Didn't anyone disapprove because "embedding" (I can't take this word seriously) ensures that U.S. news reporters will be sure to cover up the ugly stuff and report only what the White House and the Pentagon wants them to? When U.S. soldiers fought in Vietnam, reporters were prohibited from telling the public anything the government didn't want us to hear. This kinder and gentle administration has found a better way to control the media--by flattering them with "relationships" with U.S. troops. Of course, it isn't all kind and gentle--we have learned how the White House reacts to anyone who questions the current military or political strategy.

And since you probably won't be seeing this on your favorite TV news show, here's the latest tidbit from Afghanistan (remember Afghanistan?): The U.S. just made another mistake and dropped a bomb in a residential area, killing 11 innocent Afghan citizens.

Friday, April 04, 2003

Today is the 35th anniversary of the assassination of Martin Luther King Jr. If he were alive today, what would he be doing? What would he be thinking?

I like to think that if Dr. King were still with us, he would be a feminist and a gay rights activist, as well as a leader of his people. I like to think that he would be helping the black community fight against HIV infection, and that he would teach young people how to stand against injustice and how to make change happen, no matter how much resistance they encountered.
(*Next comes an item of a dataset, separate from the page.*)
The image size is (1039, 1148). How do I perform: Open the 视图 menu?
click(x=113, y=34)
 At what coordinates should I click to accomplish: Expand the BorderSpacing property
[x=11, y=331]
Of course, these are just my fantasies, but I think they are well-grounded, given Dr. King's personal and political history. His death was one of the ugliest moments in modern American history, but his life was one we can all emulate.

Tuesday, April 01, 2003

Hail Margaret Cho yet again! In her latest concert, Cho Revolution, she takes on everything from Catherine Zeta-Jones' pregnancy to the difficulty of growing up with immigrant parents to her own ambivalence about having children. Cho's material is always deeply personal--for me, it is sometimes too personal--and it is always used in the service of helping people (especially women) become satisfied with being exactly who they are. More important, it is also always used in the service of causing me to laugh until my entire body hurts.

It turns out that our Margaret recently visited Thailand, and the phrases yelled to potential customers by the "barkers" in front of the Bangkok sex parlors become the thread that is woven throughout the entire 90 minutes of the Cho Revolution concert. Cho's riffs on these crude enticements sent me into uncontrollable gales of laughter every time, even though I knew they were coming.

Cho fans know that no concert is complete without at least one monologue about Margaret's Korean mother, and she doesn't disappoint. She recounts her mother's unchanging conviction that anything can be glued to anything using rice, and she provides a visually hilarious tale about why her mother refused to have cosmetic surgery to Anglicize her eyes.

Cho is equally adept at both social satire and physical comedy, and she uses them together to expose the horrors of American racism, sexism, commercialism, and homophobia. Never have such disturbing subjects been so gut-splittingly funny.